(Stated problem) Find every line in the items below that contains the string "description" and copy each of those lines. Case counts when matching.

####################

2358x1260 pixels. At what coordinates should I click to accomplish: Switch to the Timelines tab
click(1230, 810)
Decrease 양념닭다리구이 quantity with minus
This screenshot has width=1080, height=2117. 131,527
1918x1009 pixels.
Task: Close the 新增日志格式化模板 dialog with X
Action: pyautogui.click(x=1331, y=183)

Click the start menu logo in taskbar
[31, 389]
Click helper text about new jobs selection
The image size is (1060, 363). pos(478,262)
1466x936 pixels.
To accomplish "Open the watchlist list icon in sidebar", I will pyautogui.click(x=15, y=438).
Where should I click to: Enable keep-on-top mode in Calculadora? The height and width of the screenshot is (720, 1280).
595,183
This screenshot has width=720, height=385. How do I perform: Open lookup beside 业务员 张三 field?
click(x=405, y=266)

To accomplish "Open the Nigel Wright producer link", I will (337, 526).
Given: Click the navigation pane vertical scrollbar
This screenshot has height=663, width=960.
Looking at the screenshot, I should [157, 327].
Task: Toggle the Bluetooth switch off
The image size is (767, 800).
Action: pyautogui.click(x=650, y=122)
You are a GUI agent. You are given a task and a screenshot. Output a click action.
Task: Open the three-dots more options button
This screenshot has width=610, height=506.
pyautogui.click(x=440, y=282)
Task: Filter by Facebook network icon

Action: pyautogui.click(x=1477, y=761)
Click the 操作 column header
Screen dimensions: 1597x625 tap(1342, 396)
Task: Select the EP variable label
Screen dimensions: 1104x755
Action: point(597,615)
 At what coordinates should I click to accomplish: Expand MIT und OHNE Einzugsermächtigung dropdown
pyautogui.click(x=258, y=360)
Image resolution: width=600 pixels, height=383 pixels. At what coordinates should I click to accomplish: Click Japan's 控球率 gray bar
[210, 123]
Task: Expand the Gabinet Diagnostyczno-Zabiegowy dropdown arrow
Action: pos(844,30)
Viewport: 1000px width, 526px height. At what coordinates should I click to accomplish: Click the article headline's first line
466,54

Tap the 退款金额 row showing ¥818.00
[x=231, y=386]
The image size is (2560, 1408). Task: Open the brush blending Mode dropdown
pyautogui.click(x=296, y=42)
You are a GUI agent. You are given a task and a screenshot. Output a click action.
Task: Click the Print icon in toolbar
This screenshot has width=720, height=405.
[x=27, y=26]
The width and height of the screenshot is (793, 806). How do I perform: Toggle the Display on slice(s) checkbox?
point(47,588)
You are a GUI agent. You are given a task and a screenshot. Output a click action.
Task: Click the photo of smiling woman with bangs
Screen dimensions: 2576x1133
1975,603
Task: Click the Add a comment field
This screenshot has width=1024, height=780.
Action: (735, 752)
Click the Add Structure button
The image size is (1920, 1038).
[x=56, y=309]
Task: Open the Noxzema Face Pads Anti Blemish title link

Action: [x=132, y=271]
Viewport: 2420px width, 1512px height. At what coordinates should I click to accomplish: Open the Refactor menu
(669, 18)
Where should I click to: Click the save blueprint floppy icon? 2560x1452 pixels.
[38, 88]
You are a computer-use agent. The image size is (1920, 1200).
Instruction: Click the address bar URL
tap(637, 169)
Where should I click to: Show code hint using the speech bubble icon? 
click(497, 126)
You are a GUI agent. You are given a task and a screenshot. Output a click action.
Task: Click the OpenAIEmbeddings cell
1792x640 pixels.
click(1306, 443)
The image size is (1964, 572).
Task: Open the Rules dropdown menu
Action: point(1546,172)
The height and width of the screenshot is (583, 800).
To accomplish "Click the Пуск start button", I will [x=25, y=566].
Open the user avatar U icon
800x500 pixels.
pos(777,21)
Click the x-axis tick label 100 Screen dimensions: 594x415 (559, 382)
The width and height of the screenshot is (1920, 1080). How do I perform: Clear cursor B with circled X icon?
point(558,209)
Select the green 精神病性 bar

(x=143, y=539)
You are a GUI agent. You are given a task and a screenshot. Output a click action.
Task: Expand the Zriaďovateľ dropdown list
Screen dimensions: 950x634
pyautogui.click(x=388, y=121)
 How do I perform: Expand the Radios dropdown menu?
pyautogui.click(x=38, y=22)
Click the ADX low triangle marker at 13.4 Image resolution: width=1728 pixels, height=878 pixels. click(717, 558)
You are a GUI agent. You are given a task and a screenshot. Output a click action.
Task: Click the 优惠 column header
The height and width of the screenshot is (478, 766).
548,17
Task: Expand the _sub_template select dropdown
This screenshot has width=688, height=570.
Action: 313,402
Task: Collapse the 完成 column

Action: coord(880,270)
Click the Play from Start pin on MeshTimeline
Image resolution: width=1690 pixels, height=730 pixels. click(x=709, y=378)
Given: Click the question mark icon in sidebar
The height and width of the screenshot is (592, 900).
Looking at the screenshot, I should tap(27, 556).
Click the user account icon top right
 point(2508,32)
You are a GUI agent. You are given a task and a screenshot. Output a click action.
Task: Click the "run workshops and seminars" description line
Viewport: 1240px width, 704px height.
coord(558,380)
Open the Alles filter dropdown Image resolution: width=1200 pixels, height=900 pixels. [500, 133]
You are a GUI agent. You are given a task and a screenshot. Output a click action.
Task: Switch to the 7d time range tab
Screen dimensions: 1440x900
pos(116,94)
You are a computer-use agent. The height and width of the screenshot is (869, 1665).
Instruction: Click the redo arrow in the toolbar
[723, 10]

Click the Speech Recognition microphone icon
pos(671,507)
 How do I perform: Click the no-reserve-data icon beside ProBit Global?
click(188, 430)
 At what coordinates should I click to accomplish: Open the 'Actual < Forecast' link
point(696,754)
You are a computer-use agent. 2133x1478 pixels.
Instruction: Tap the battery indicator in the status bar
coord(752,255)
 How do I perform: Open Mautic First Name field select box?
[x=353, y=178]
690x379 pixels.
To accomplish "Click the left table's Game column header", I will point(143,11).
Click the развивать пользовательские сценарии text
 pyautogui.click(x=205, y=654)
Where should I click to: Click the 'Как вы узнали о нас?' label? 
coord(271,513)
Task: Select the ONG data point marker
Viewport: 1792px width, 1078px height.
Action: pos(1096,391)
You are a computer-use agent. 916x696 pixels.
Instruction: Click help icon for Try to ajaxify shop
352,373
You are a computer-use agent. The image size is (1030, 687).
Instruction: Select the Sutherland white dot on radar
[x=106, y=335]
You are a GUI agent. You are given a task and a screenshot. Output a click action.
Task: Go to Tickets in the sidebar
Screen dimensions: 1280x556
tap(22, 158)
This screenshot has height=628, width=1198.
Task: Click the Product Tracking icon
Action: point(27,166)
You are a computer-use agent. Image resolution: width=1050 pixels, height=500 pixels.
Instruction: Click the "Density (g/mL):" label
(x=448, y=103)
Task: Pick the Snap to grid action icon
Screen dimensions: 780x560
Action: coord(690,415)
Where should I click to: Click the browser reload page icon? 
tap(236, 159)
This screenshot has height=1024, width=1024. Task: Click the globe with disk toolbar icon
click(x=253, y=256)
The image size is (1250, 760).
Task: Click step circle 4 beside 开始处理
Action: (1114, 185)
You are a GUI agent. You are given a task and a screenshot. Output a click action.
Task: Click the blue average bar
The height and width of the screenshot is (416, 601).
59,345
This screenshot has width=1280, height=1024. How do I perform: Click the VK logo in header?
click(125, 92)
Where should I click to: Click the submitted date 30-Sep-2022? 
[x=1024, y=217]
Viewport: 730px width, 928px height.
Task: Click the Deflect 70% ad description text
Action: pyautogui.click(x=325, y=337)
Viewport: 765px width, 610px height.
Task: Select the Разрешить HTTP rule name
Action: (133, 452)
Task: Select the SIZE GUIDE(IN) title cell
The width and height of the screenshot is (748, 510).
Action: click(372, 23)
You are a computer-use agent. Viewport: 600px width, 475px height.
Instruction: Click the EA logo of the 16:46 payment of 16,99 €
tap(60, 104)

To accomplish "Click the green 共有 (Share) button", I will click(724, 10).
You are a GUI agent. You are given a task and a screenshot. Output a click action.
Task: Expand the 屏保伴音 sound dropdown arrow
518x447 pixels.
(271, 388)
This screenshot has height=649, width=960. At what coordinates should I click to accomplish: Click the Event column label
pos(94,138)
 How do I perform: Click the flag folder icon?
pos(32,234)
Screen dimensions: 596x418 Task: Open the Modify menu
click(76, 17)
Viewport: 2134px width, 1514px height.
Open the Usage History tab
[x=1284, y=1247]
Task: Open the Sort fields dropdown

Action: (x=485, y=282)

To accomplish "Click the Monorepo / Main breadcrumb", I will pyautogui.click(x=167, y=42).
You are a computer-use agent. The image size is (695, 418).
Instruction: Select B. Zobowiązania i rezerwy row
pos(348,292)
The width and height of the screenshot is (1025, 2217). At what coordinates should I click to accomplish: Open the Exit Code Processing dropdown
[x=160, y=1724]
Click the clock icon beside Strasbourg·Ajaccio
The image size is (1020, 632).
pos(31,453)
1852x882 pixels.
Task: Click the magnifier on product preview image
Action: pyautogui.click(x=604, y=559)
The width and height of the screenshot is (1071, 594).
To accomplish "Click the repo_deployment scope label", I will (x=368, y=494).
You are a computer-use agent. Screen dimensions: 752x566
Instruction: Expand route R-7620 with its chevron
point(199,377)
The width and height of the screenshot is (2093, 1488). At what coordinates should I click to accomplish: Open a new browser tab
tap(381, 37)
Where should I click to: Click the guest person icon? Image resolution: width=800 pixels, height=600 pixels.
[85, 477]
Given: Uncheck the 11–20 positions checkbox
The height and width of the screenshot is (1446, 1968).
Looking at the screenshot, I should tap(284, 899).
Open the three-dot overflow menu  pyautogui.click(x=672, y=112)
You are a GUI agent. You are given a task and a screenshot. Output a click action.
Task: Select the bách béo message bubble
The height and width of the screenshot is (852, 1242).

####################

(Reply)
Task: Click the "run workshops and seminars" description line
Task: Click the Deflect 70% ad description text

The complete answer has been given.